Authenticated scans require verified domain ownership via DNS TXT record or HTTP well-known file before credentials are accepted. Supported auth methods include Bearer tokens, API keys, Basic auth, and Cookies. A strict header allowlist is enforced, permitting only Authorization, X-API-Key, Cookie, and X-Custom-* headers. This approach limits request surface while still validating protected endpoints.

Operational characteristics and limitations

Scan completion typically occurs in under a minute using read-only methods (GET and HEAD) and text-only POST for LLM probes. The tool does not perform intrusive payloads, so active SQL injection or command injection testing is outside scope. Business logic vulnerabilities and blind SSRF require human expertise and are not detected. The scanner does not fix, patch, block, or remediate findings; it reports results with remediation guidance.
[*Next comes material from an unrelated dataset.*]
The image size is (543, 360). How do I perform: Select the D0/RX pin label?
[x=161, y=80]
Product integrations and deployment options

Use the CLI (middlebrick scan <url>) for local runs with JSON or text output. The Web Dashboard centralizes scans, score trends, and branded compliance PDF downloads. The GitHub Action enforces CI/CD gates by failing builds when scores drop below a defined threshold. The MCP Server enables scanning from AI coding assistants. Programmatic access is available via an API client for custom integrations. Pro tier adds scheduled rescans, diff detection, email alerts, HMAC-SHA256 signed webhooks, and compliance reports.

Frequently Asked Questions

Does this tool replace a human pentester for GraphQL gateways?
No. It detects and reports common classes of risk with remediation guidance, but it does not assess business logic or perform intrusive testing that requires human judgment.
Can authenticated scans be run against GraphQL management endpoints?
Yes, if domain ownership is verified and the authentication method is on the allowed header list. Credentials are never stored beyond the scan session.
How are false positives handled in scan results?
The scanner reports observed behaviors and configuration signals. Analysts should review findings in context of gateway-specific routing, schema stitching, and federation configurations.
Is scan data used to train models or shared with third parties?
No. Customer data is deletable on demand, purged within 30 days of cancellation, and is not sold or used for model training.